* [Provided records]:
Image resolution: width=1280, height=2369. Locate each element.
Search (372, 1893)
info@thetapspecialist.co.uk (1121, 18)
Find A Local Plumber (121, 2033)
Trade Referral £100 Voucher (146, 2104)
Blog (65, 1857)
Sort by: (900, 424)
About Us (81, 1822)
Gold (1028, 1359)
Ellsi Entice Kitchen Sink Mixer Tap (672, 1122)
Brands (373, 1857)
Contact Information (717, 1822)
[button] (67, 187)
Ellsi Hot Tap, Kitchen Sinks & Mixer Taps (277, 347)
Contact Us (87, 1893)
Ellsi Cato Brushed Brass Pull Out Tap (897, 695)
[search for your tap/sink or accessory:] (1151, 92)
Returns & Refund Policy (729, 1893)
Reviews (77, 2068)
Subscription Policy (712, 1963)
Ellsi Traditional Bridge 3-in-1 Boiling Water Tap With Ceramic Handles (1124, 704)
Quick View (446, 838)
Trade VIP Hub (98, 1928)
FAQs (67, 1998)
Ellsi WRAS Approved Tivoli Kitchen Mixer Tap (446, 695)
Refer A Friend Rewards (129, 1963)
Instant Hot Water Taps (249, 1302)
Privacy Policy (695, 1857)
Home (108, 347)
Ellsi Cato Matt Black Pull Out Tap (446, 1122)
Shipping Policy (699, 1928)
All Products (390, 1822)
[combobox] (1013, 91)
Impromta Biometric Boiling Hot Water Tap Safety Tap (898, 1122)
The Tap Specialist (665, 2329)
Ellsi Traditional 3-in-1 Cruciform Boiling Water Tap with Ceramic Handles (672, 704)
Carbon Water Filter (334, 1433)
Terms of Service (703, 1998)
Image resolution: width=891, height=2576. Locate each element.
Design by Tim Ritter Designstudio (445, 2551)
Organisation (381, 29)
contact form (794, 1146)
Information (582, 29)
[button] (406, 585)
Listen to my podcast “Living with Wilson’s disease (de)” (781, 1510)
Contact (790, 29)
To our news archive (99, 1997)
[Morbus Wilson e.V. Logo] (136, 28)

* [What to work on]:
Output exactly the line containing "Image resolution: width=891, height=2576." together with every line after it, ending at the final line of the entries.

* [Answer section]:
Image resolution: width=891, height=2576. Locate each element.
Design by Tim Ritter Designstudio (445, 2551)
Organisation (381, 29)
contact form (794, 1146)
Information (582, 29)
[button] (406, 585)
Listen to my podcast “Living with Wilson’s disease (de)” (781, 1510)
Contact (790, 29)
To our news archive (99, 1997)
[Morbus Wilson e.V. Logo] (136, 28)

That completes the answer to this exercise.